I have a huge data frame, with some columns containing "characters". The problem is that I have some "wrong" characters, like this:
mutate_all(data, funs(tolower))
> Error in mutate_impl(.data, dots) : Evaluation error: invalid input
> 'https://www.ps.f/c-w/nos-promions/v-ambght-rembment.html#modalit<e9>s'
> in 'utf8towcs'.
So I deleted the "wrong" characters (note: I can't just easily remove all the characters, because I need the ":" to separate the data).
I found an solution:
library(qdap)
keep <- c(":")
data$column <- strip(data$column, keep, lower = TRUE)
See: How to remove specific special characters in R
That worked... but it is really slow. So therefore my question: how can I apply a function on all my columns (columns that are character) which is quicker then what I just did?
EDIT
Some example what happened in my script:
View(data$column)
"CP:main:234e5qhaw/00:lcd-monitor-with-smatimge-lite"
"CP:main:234e5qhaw/00:lcd-monitor-with-smarimge-lite"
"CP:main:234e5qhaw/00:lcd-monitor-with-sartimge-lite"

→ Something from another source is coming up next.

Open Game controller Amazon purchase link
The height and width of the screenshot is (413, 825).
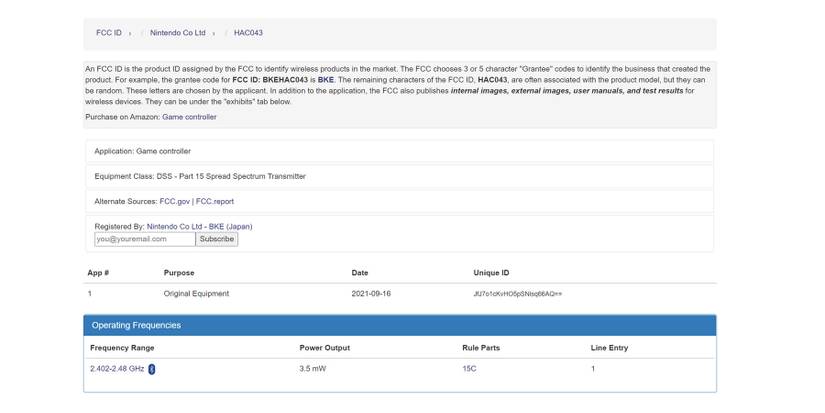pos(189,117)
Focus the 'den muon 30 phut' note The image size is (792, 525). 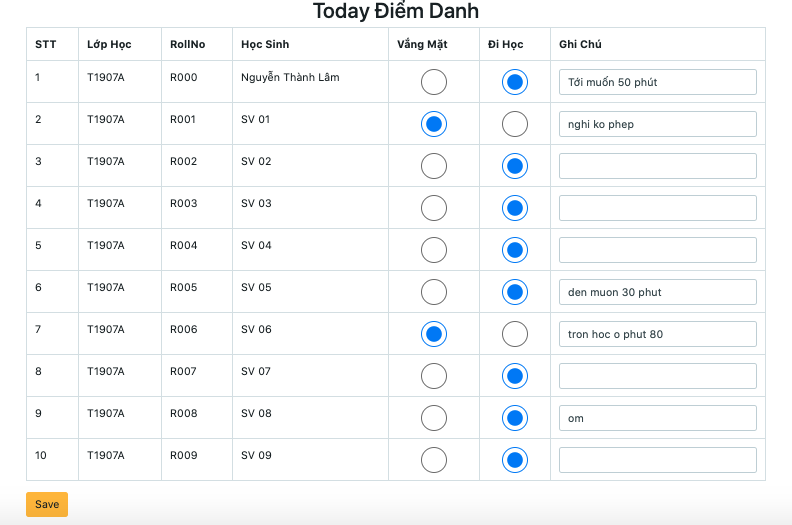tap(657, 292)
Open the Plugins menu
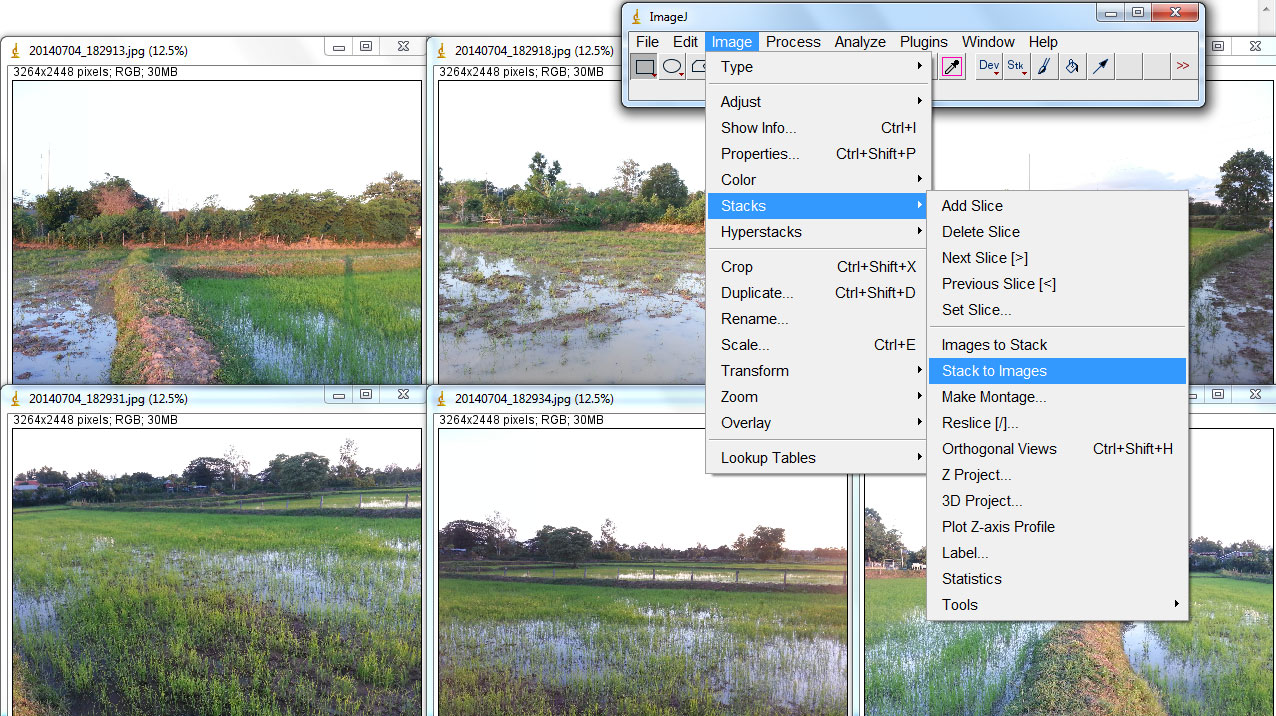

"CP:main:bri953/00:faq:skça_sorulan_sorular:xc000003329:f02:9044:9512"
tolower(data$column)
Error in tolower(data$column) :
invalid input "CP:main:bri953/00:faq:skça_sorulan_sorular:xc000003329:f02:9044:9512" in 'utf8towcs'
Optimal situation: keep as much as possible from the original data. But I can imagine that "special" characters must be replaced. But I really need to keep the ":" to separate the data in a later stage.